The sale was initially kept secret from the staff and the general public, and did not become publicly known until July 21. AT&T's press release announcing the sale stated that although operation of WEAF and the WEAF chain had been financially successful, the company had concluded that "while the technical principle was similar to that of the telephone system, the objective of the broadcasting station was quite different from that of a telephone system.

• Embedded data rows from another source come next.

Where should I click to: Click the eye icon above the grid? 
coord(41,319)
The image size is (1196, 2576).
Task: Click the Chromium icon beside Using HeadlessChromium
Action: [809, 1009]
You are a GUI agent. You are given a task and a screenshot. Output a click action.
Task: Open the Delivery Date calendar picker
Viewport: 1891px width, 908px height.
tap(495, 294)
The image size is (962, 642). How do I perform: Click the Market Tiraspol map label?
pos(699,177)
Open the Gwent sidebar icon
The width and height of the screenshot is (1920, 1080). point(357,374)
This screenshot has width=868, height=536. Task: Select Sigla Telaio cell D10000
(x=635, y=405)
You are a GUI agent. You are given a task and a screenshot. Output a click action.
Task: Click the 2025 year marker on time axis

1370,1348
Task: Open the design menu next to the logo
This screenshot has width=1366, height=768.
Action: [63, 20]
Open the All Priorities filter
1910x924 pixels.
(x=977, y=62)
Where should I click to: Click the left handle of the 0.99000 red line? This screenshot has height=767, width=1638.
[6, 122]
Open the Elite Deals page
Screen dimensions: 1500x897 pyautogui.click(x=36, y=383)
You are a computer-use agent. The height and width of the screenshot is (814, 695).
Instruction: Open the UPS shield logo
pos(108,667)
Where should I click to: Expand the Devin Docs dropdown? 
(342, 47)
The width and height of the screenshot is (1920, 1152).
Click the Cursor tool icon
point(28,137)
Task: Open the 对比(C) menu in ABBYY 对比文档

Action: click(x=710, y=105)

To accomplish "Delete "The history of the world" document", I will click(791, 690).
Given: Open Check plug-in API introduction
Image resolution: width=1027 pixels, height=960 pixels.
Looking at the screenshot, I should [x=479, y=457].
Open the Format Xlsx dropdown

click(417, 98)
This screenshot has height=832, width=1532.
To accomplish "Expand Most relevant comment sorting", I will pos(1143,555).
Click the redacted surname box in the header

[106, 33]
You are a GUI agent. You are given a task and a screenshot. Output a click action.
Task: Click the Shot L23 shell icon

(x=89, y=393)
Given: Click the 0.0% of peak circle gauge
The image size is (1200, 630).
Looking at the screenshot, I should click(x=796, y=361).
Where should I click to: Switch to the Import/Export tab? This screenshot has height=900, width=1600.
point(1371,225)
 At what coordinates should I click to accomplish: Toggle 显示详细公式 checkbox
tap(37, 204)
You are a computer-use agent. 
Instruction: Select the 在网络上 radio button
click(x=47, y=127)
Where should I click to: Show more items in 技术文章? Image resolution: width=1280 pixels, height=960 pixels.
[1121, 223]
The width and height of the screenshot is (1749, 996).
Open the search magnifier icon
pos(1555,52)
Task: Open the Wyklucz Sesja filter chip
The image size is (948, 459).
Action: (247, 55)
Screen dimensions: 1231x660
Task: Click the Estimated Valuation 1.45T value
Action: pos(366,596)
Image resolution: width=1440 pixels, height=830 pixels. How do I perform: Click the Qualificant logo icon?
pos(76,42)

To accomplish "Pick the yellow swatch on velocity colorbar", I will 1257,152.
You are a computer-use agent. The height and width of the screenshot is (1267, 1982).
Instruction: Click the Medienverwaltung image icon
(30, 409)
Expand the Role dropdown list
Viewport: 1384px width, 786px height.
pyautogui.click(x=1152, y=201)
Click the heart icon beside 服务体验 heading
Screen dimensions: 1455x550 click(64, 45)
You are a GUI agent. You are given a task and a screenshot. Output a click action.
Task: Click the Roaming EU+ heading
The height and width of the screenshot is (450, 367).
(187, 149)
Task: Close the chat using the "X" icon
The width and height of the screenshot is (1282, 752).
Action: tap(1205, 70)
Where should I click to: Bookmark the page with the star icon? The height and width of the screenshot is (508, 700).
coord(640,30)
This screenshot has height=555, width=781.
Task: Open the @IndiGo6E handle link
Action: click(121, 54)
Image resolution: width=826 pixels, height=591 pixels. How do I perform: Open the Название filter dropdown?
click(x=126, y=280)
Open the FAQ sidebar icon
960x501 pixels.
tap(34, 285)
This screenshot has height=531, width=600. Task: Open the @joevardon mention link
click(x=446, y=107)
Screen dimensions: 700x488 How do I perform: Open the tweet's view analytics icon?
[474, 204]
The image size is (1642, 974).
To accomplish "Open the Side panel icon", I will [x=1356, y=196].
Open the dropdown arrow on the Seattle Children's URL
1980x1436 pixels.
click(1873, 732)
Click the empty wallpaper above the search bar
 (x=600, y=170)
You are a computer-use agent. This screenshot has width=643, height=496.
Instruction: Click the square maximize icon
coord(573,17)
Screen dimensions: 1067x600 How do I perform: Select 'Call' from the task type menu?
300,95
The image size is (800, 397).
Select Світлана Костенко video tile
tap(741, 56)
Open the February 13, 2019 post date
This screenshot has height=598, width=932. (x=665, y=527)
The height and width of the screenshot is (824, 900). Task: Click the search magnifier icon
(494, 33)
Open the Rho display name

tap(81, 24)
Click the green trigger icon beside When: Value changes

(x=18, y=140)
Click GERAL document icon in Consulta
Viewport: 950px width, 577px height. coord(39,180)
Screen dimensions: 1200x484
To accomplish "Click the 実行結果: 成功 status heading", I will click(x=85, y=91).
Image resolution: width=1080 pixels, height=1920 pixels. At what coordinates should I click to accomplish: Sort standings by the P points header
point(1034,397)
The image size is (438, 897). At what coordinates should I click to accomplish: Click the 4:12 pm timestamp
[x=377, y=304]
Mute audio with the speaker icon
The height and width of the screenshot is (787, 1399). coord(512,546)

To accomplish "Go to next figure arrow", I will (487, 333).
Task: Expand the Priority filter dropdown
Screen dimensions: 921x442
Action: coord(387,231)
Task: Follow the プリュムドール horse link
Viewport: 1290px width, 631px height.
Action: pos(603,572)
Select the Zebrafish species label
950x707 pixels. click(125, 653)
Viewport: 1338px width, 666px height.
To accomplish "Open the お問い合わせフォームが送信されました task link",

Consequently, it has seemed to us after years of experimentation, that the broadcasting station which we have built up might be more suitably operated by other interests." WCAP in Washington, which had been sharing time on the same frequency as RCA's station WRC, was now considered redundant, and ceased operating as of August 1. This allowed WRC to begin broadcasting fulltime on the frequency.

On September 13, 1926, RCA's chairman of the board Owen D. Young and president James G. Harbord announced the formation of the National Broadcasting Company, Inc., to begin operations upon RCA's acquisition of WEAF on November 15. WEAF would go on to be the "key station" for the NBC radio "Red Network", which sometimes would still be referred to as the WEAF chain. The leased lines that figured so importantly in the acquisition of BCA would form the backbone for both NBC Red and its sister NBC Blue for the next fifteen years.